■ Exercise prompt ■
Report each line from the records where the string "Given" turns up.

■ Material provided ■
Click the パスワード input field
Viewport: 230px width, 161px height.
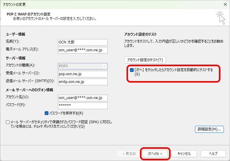tap(82, 105)
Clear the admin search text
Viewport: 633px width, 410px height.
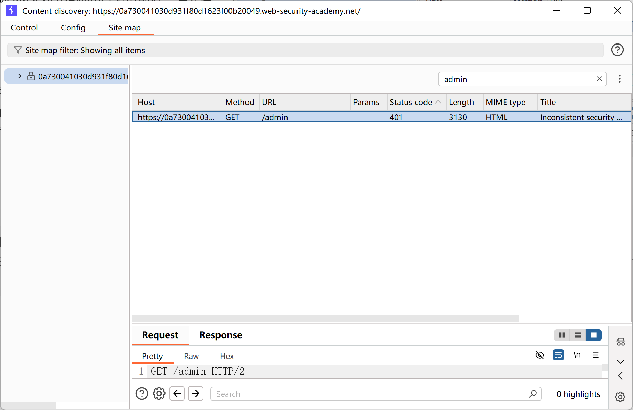pos(600,79)

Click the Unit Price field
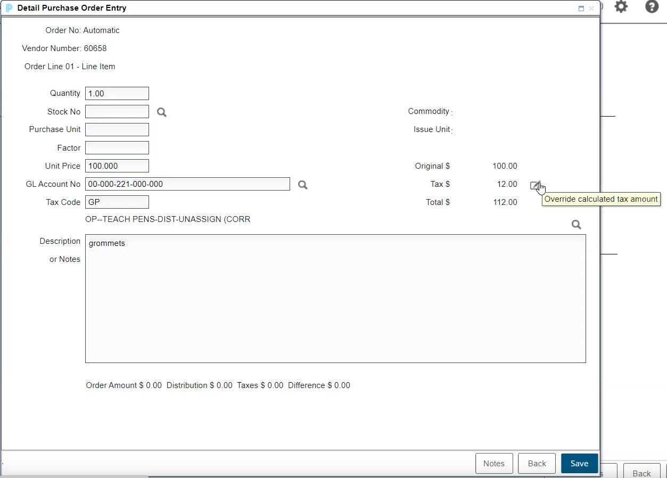pos(117,166)
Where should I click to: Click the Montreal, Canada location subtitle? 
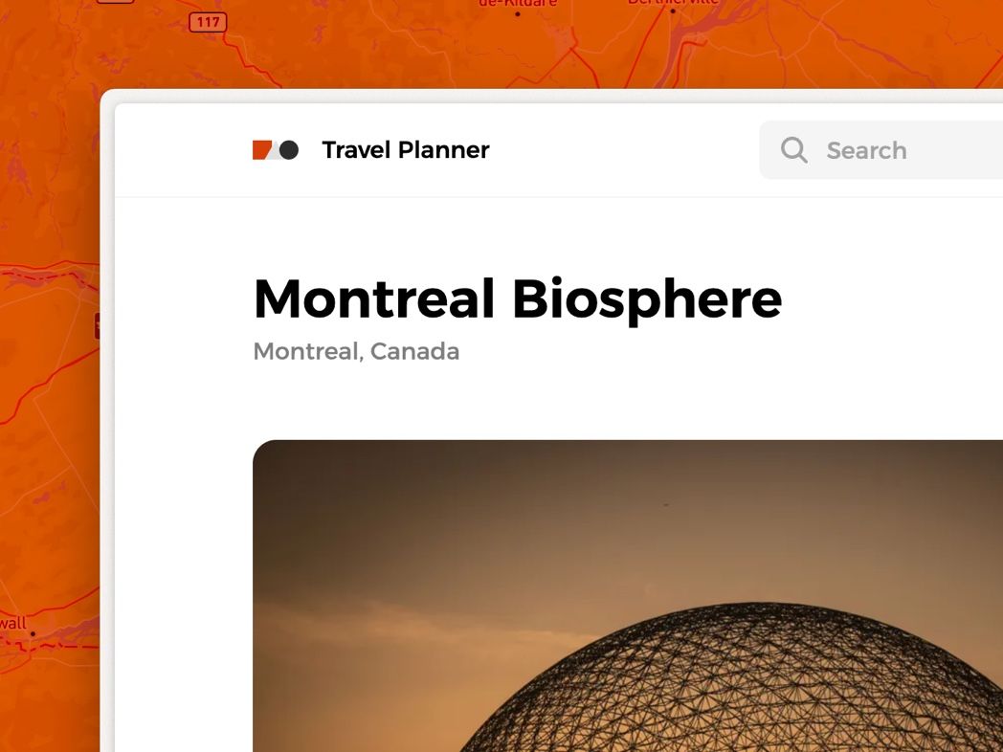356,351
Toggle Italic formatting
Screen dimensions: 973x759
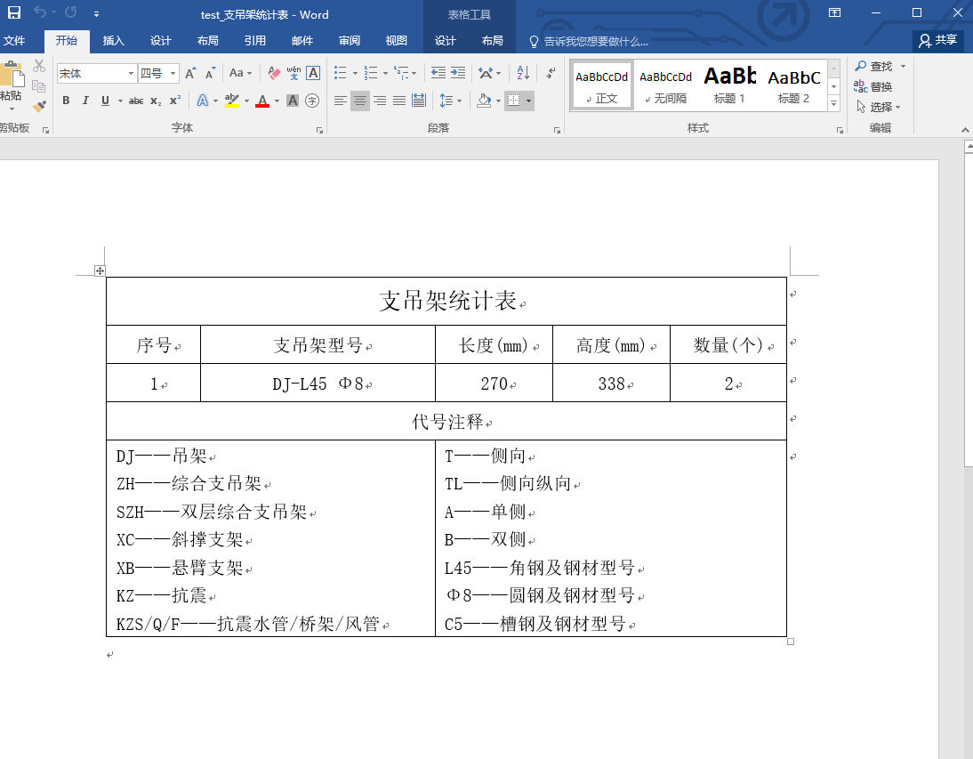(x=85, y=101)
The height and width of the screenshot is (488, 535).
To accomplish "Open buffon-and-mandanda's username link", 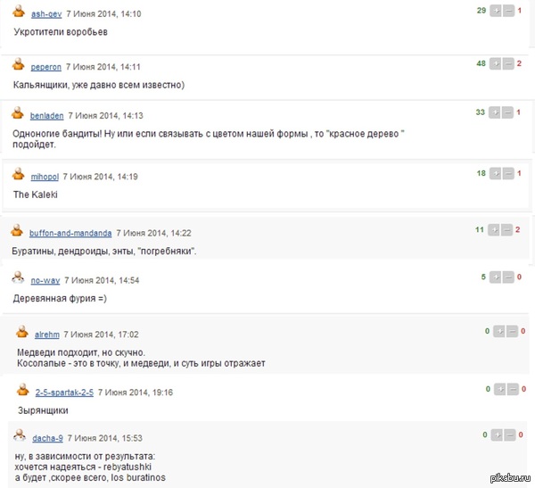I will tap(70, 233).
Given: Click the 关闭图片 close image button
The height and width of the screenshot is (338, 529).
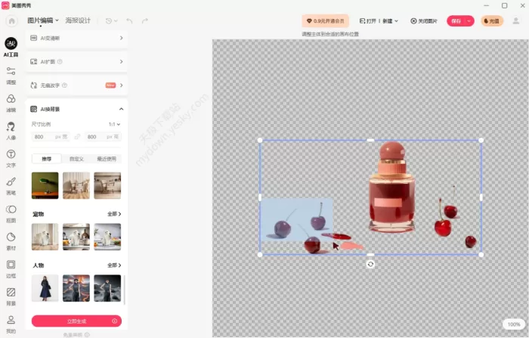Looking at the screenshot, I should [x=424, y=21].
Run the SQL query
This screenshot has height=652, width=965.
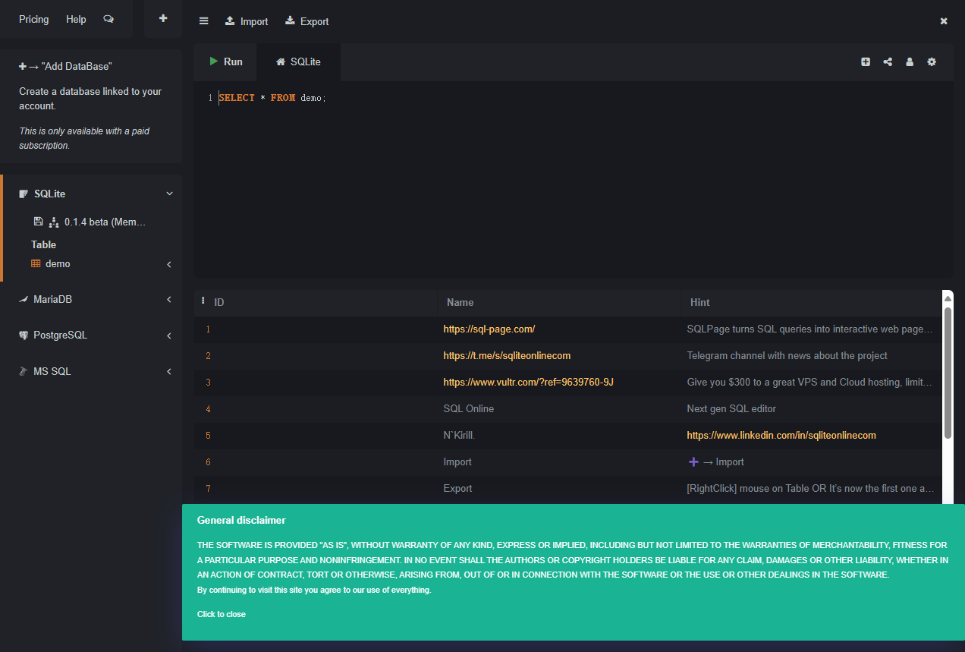coord(225,62)
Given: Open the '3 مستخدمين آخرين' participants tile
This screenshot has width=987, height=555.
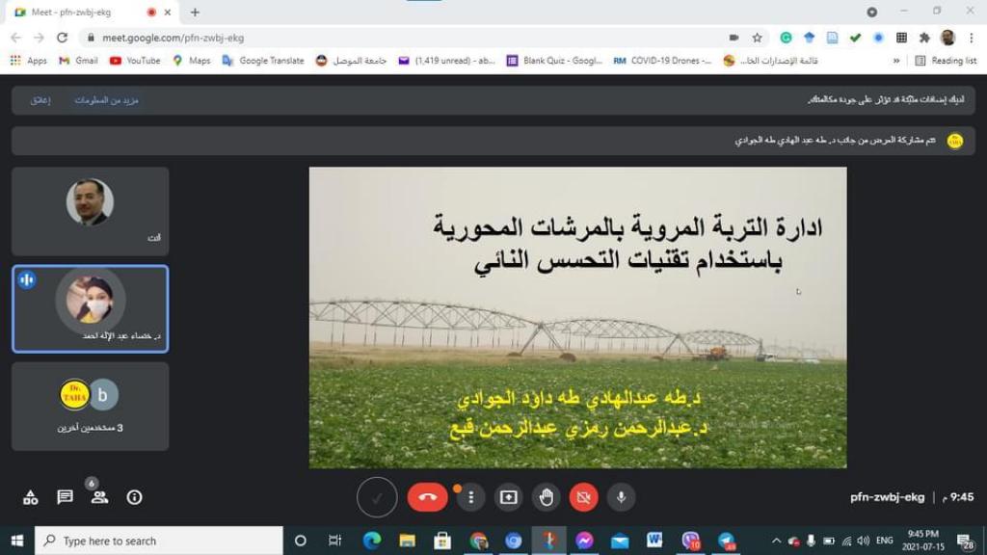Looking at the screenshot, I should pyautogui.click(x=91, y=406).
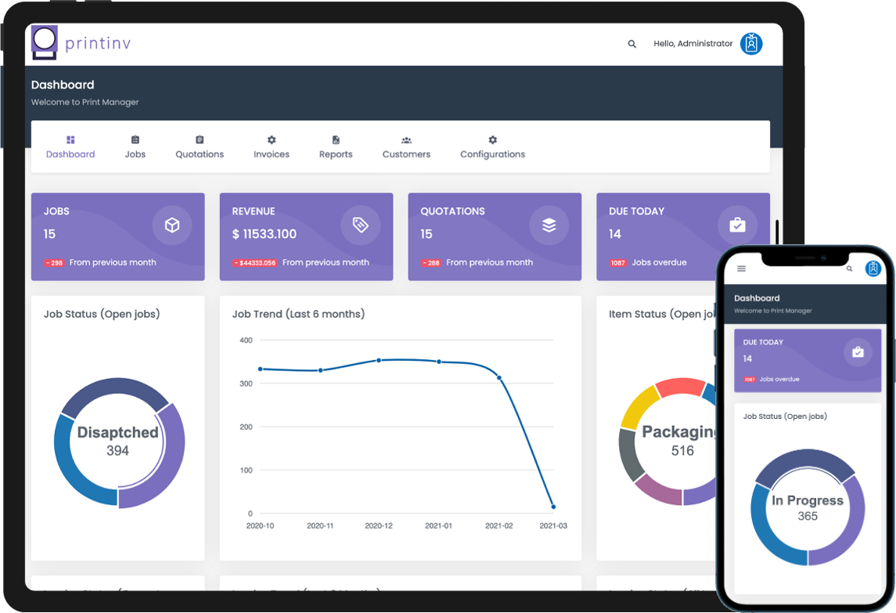Click the 2021-02 data point on Job Trend

click(x=499, y=378)
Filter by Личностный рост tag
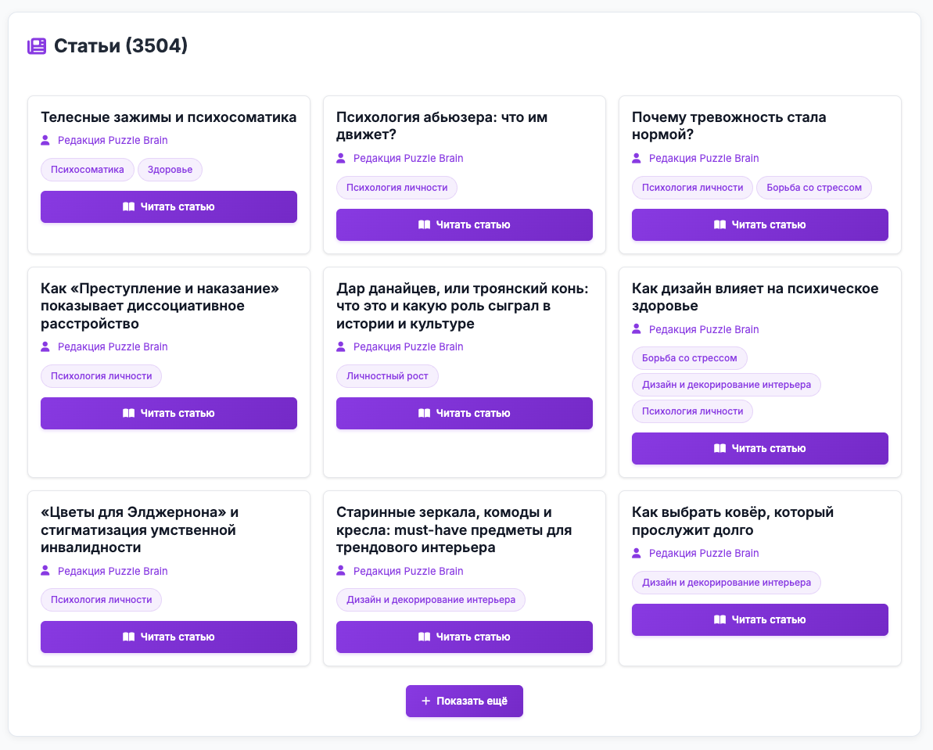 click(387, 376)
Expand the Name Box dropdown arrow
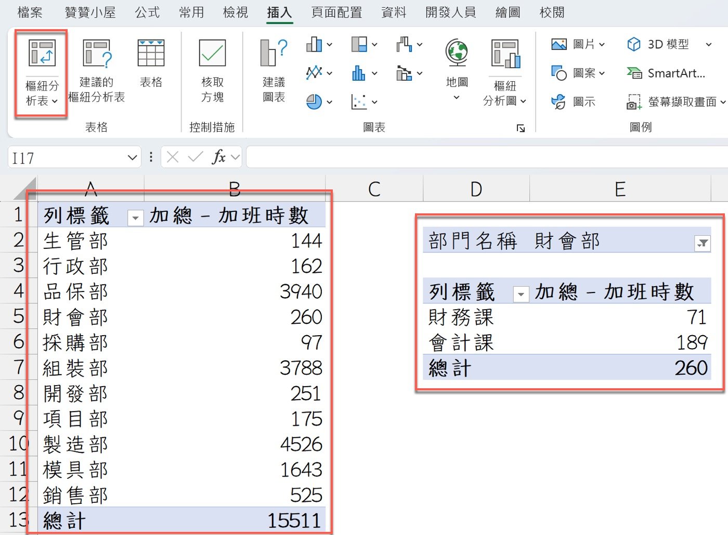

■ Written answer ■
Given: Click the 关闭图片 close image button
Given: Open the '3 مستخدمين آخرين' participants tile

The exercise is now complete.